The U.S. economy will likely grow by about 2.5 percent during the fourth quarter of this year, and 2017 will be a stronger growth year than the previous two years, according to a forecast released today.
“Short of some major change in government policy, there’s nothing on the near-term horizon that has the capacity to knock the nation’s economy off its steady, albeit unexciting, upward trajectory,” said Christopher Thornberg, director of the UC Riverside School of Business Center for Economic Forecasting.
“But there are burgeoning trends that will ultimately hold the economy back, not the least of which is a shortage of workers, something that will limit employment as well as business profits and growth.”

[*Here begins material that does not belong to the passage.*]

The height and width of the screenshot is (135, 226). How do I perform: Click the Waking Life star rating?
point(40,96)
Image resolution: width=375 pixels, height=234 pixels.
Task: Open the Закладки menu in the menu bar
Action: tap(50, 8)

Thornberg is one of the authors of the business center’s eighth annual Inland Empire Economic Forecast, which is scheduled to be released today during a conference at the Riverside Convention Center.
Regarding Riverside and San Bernardino counties, job growth will “hold steady” during the next couple of years, then drop to two to 2.5 percent as the region’s labor supply diminishes.
The report also found that wages in the Inland Empire grew approximately 6.5 percent between the first quarter of 2016 and the first quarter of this year, and it predicts that Inland home prices will appreciate five to six percent during the next two years, in part because of a limited supply of homes.
“One of the main things hold back growth in the Inland Empire is not enough homes are being built to accommodate our work force,” said Robert Kleinhenz, the business center’s executive director of research and a co-author of the forecast.